Tarefa proposta 1:
Transcreva do texto sobre o rio Alvor tudo desde "Este sistema biológico" até "de Carlos Selvagem).".

··· Texto de leitura ···

Description
Você entra na área do Rio Alvor nasce na Serra de Monchique no Monte da Fóia , tem um percurso de 18 quilómetros e é alimentado por várias ribeiras que lhe aumentam o caudal, dispersando-se por uma vasta zona húmida. A sua foz situa-se a meio da baía de Lagos dividindo-a em duas grandes praias: a Meia Praia e a Praia de Alvor. A zona lagunar é extensa e rica em sapais e marismas propiciando a existência de uma cadeia alimentar que pode, facilmente, entrar em decadência mercê de poderosas e inconscientes agressões humanas ao ambiente.
Este sistema biológico integra três importantes linhas de água: Ribeira de Bensafrim, Rio Alvor e Rio Arade, cujas fozes contribuíram durante séculos para a riqueza de diversas espécies piscícolas que povoaram a Baía de Lagos, situação, hoje, em ruína quer devido às agressões ambientais quer devido à intensa captura de espécies, resultante de actividades piscatórias descontroladas e ilegais.
A “ria de Alvor” foi um lugar privilegiado para criação de moluscos bivalves e, como todos os rios, um lugar de nidificação e protecção de juvenis de variadas espécies.
Diz-nos a História que todos os povos que por aqui passaram fizeram largo uso dos mariscos na sua alimentação. O Infante D. Henrique, dono e senhor das pescarias de Lagos, fez doação testamental ao seu sobrinho/neto, filho de D. Afonso V, do rendimento das pescarias das corvinas de Lagos e Alvor (in D. Henrique, de Carlos Selvagem).
A ligação entre Lagos e Alvor era feita por um caminho, fronteira frágil entre o campo e o areal, tal como é assinalado num mapa de 1791, embora se lhe encontre referência muito antes, pois em 1451 D. Afonso V fez doação a Álvaro de Athaíde, entre outras benesses, da barca da passagem. Doação repetida, em 1676 por uma princesa D. Mariana, ao Duque de Cadaval (in Monografia de Alvor). Assim, se dá nota da importância do tráfego de pessoas e mercadorias que atravessavam o rio. Porém, o lugar de destaque na vida deste rio sempre coube ao marisco: em 1868, para aperfeiçoamento da cultura das ostras curava-se de promover ostreiras artificiais em enseadas e rios, que eram propriedade do Estado. A apanha das ostras naturais decorria entre 1 de Abril e 31 de Agosto. O Marquês de Niza foi um dos vários interessados nesta exploração, tendo obtido concessão régia para a costa algarvia, de Lagos à foz do Guadiana –Portarias 10/10/1869; 26/1 e 21/3 de 1870. Em 1898 o Ministro Eduardo Vilaça providenciou a criação de ostras na costa do Algarve, autorizando Roberto Rubens Gabriel de Carvalho a montar estabelecimento ostreícola na ria de Alvor, para criação e engorda de ostras francesas. Os Diários do Governo de 29/07/1899 e de 02/01/1900 estabeleceram que a apanha das amêijoas fosse livre em todos os portos da costa, ressalvando o período de 1 de Maio a 31 de Agosto. (in História de Portugal – Ed. Verbo – Joaquim Veríssimo Serrão).

··· Linhas fornecidas ···

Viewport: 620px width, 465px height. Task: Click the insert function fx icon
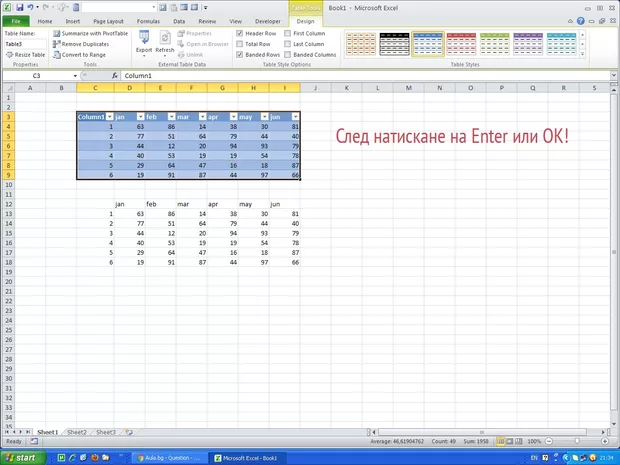(115, 76)
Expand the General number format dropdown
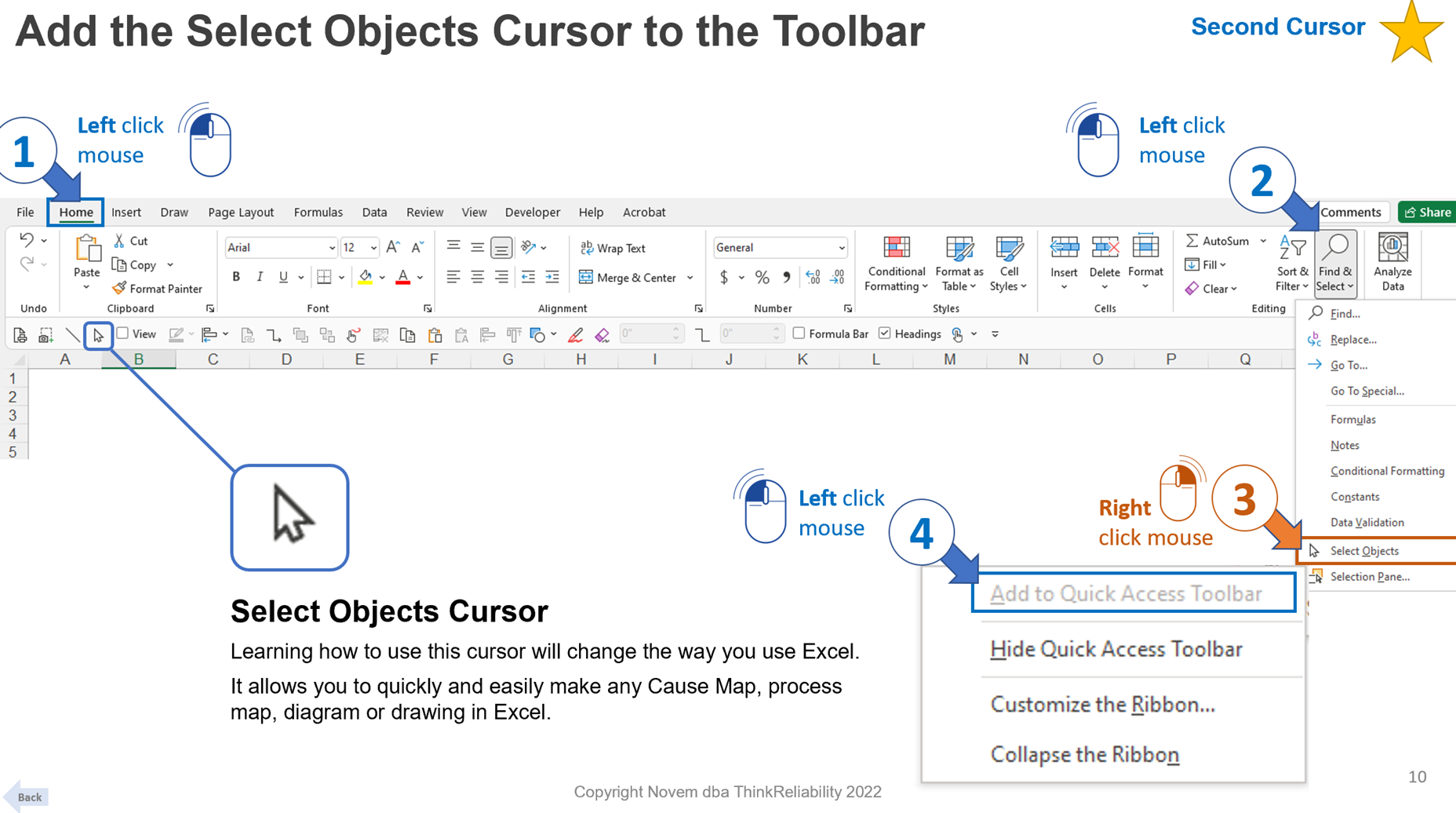The image size is (1456, 813). 841,248
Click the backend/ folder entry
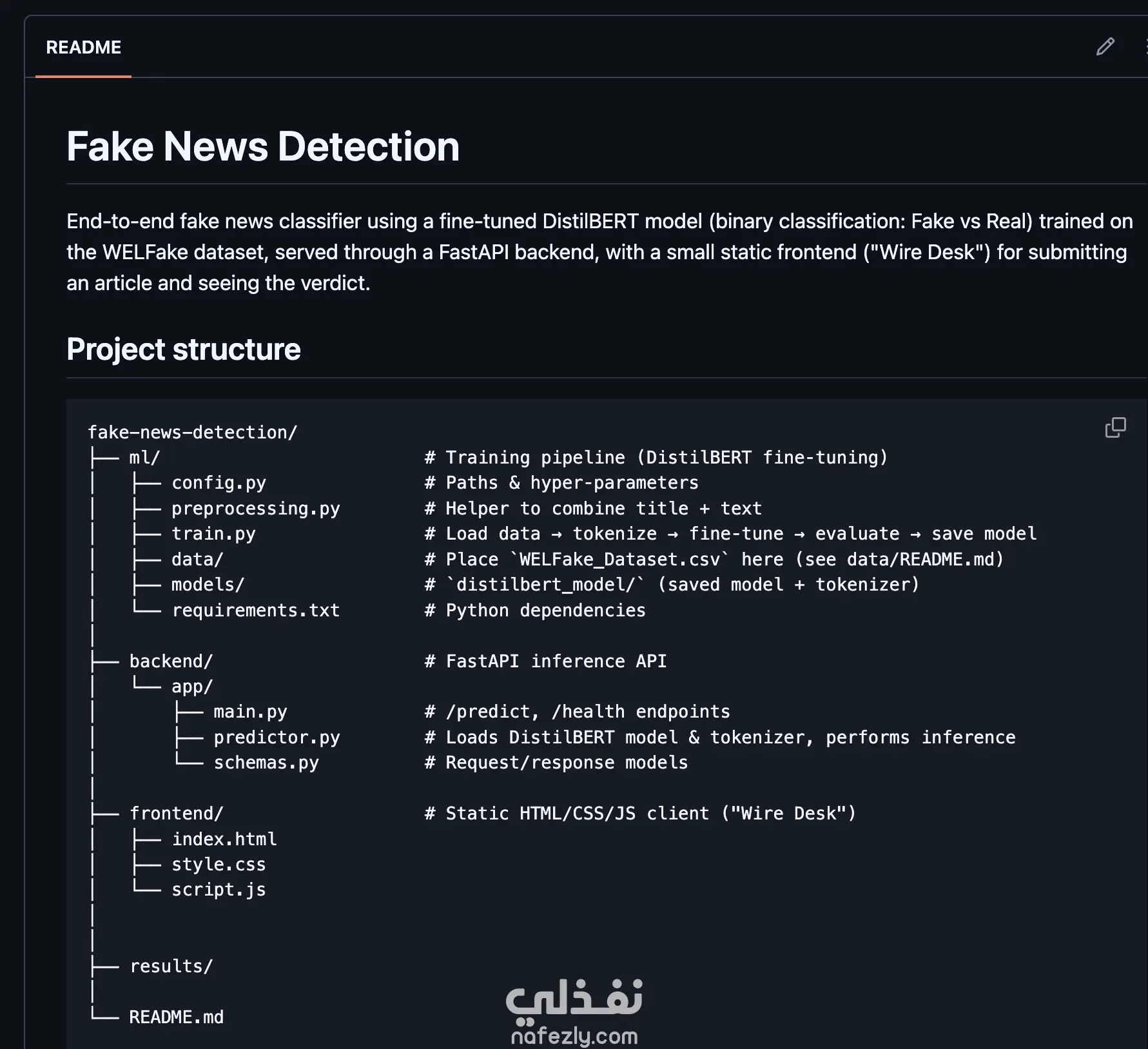Image resolution: width=1148 pixels, height=1049 pixels. click(171, 662)
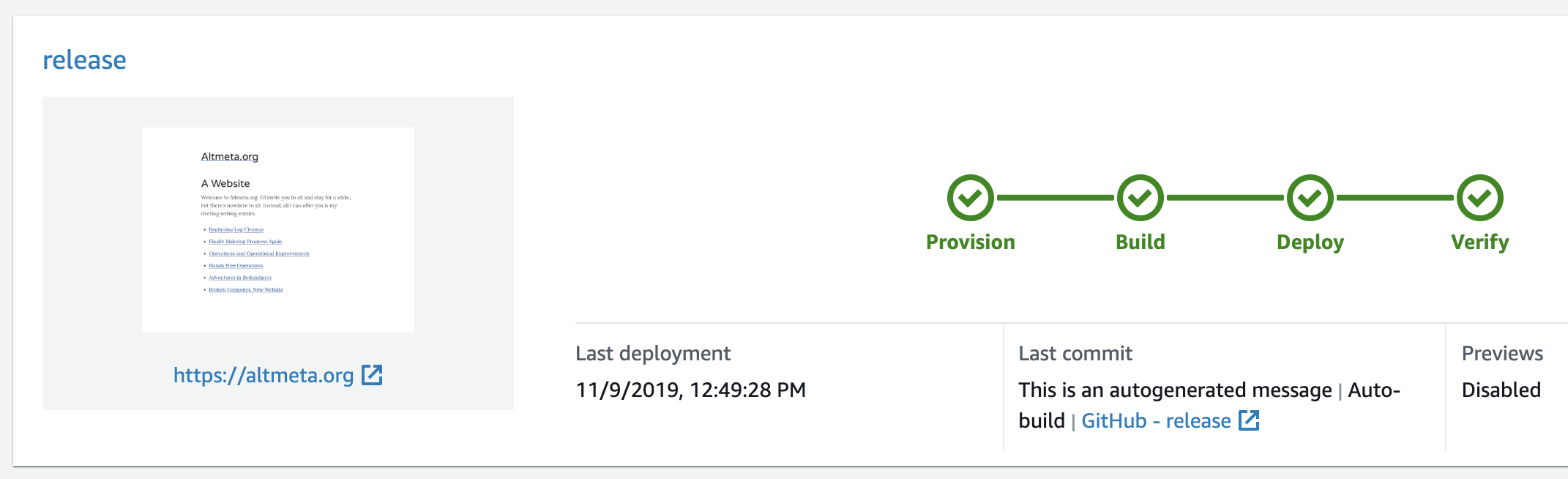Screen dimensions: 1568x479
Task: Click the Beginning Log Cleanup link in preview
Action: pos(236,229)
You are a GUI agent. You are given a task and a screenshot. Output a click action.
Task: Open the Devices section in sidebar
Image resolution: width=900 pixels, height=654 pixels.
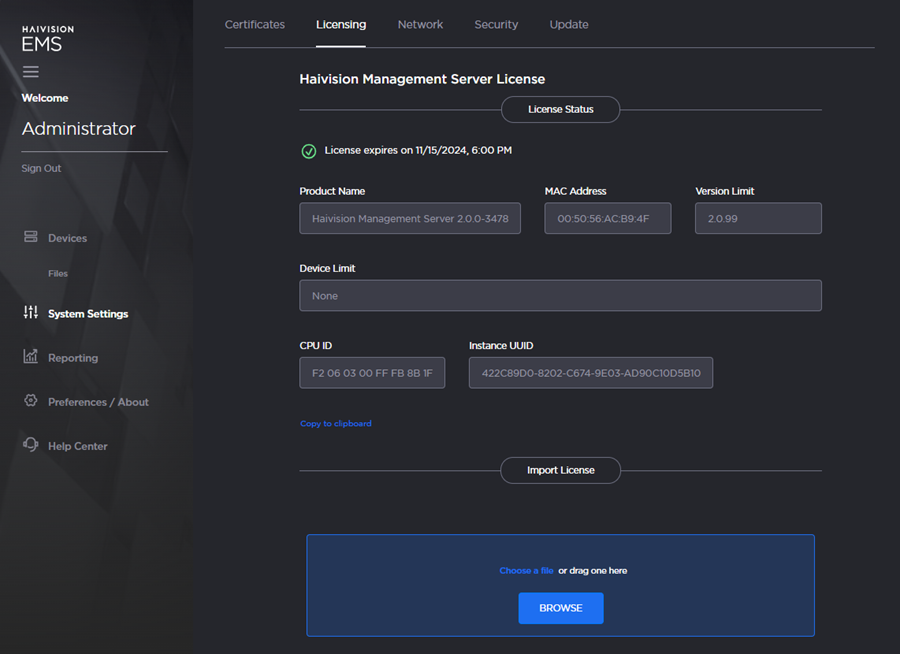[66, 238]
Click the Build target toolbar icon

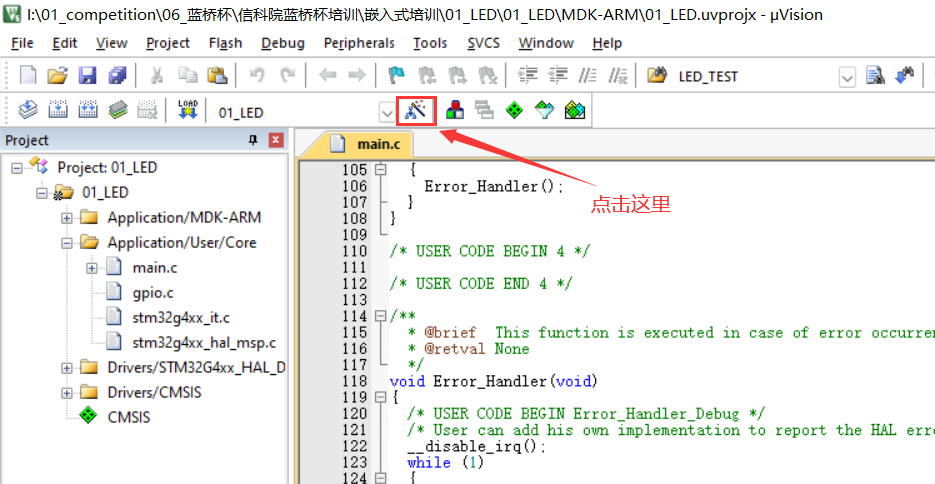click(x=58, y=111)
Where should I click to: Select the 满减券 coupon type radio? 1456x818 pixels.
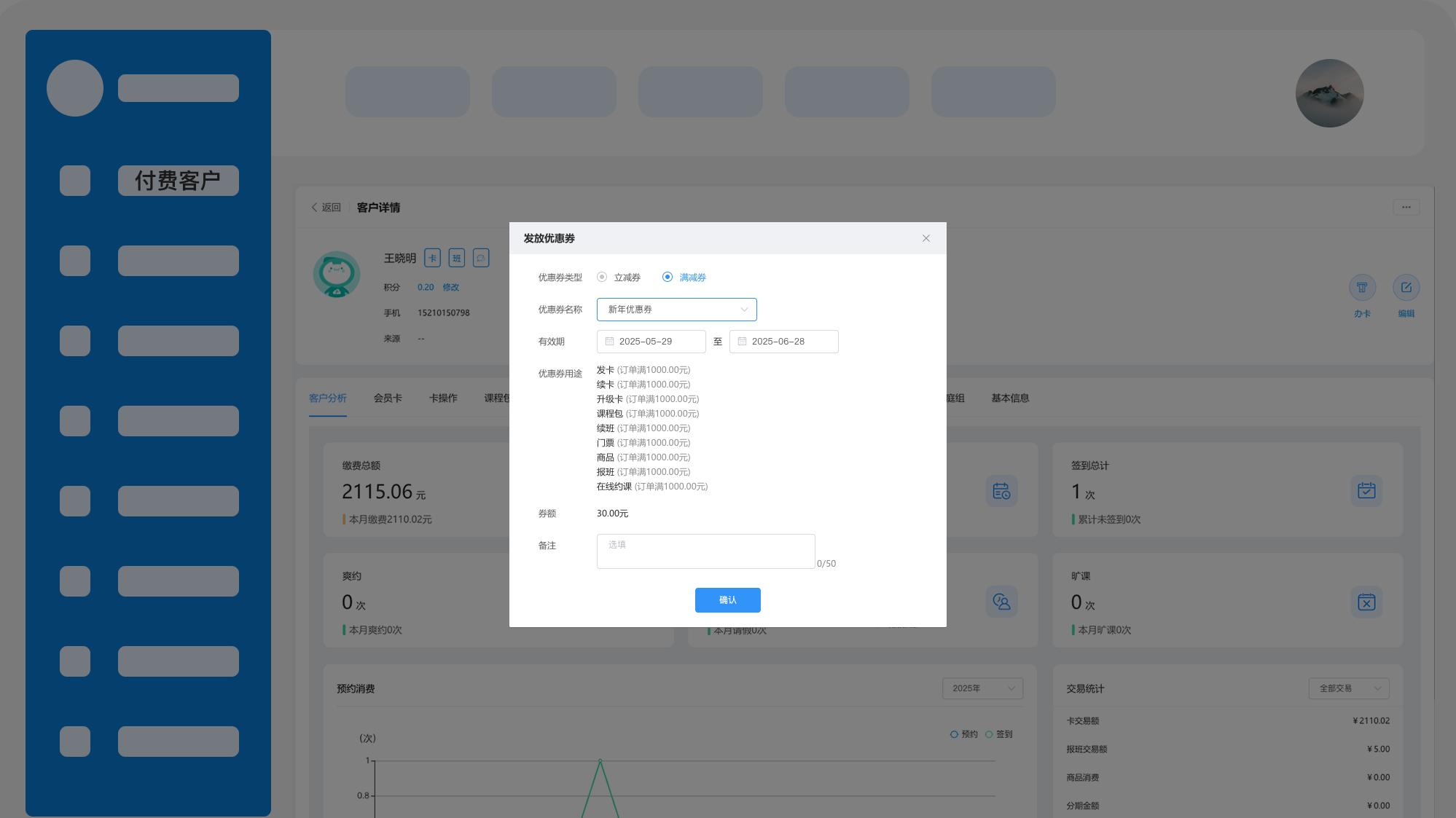coord(668,277)
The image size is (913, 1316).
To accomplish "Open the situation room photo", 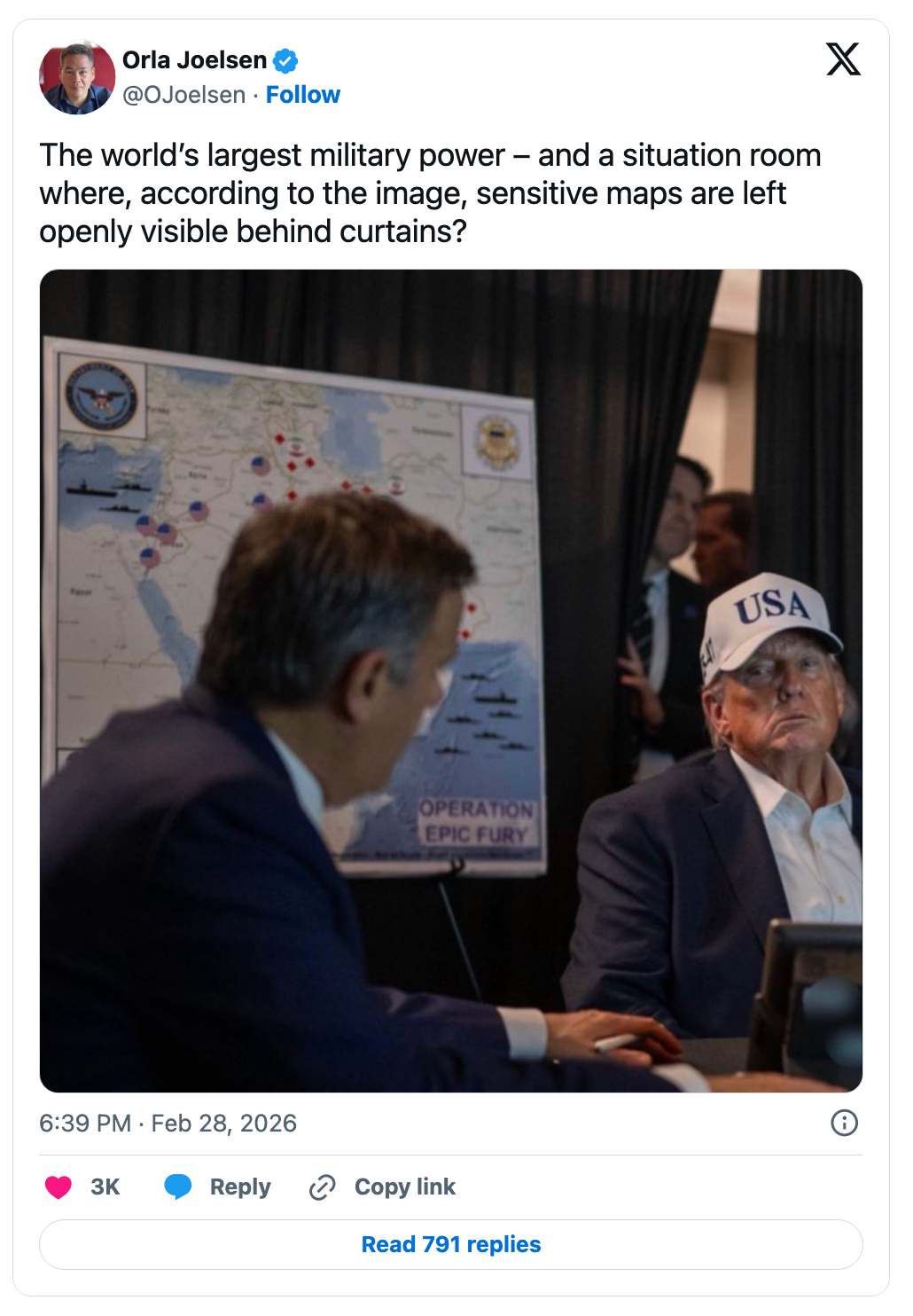I will [451, 680].
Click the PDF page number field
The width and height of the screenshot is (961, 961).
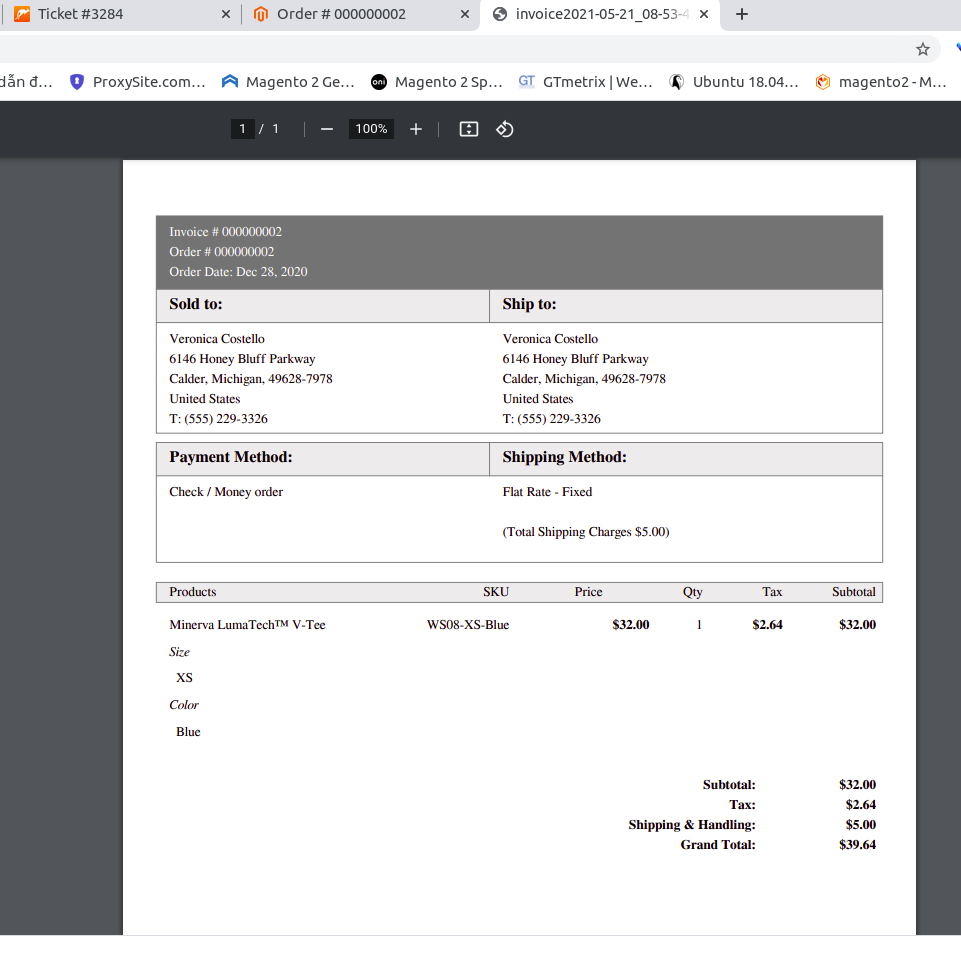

···

Tarefa proposta 2:
Apresente como lista JSON de strings, uma por linha e sem as linhas em branco, tudo desde o início das linhas fornecidas acima até à linha que contém "Action: pos(236,229)", inclusive. Deixe as imagens de fora da resposta.

Resultado 1:
Este sistema biológico integra três importantes linhas de água: Ribeira de Bensafrim, Rio Alvor e Rio Arade, cujas fozes contribuíram durante séculos para a riqueza de diversas espécies piscícolas que povoaram a Baía de Lagos, situação, hoje, em ruína quer devido às agressões ambientais quer devido à intensa captura de espécies, resultante de actividades piscatórias descontroladas e ilegais.
A “ria de Alvor” foi um lugar privilegiado para criação de moluscos bivalves e, como todos os rios, um lugar de nidificação e protecção de juvenis de variadas espécies.
Diz-nos a História que todos os povos que por aqui passaram fizeram largo uso dos mariscos na sua alimentação. O Infante D. Henrique, dono e senhor das pescarias de Lagos, fez doação testamental ao seu sobrinho/neto, filho de D. Afonso V, do rendimento das pescarias das corvinas de Lagos e Alvor (in D. Henrique, de Carlos Selvagem).

Resultado 2:
[
  "Viewport: 620px width, 465px height. Task: Click the insert function fx icon",
  "(115, 76)",
  "Expand the General number format dropdown",
  "The image size is (1456, 813). 841,248",
  "Click the backend/ folder entry",
  "Image resolution: width=1148 pixels, height=1049 pixels. click(171, 662)",
  "Screen dimensions: 1568x479",
  "Task: Click the Beginning Log Cleanup link in preview",
  "Action: pos(236,229)"
]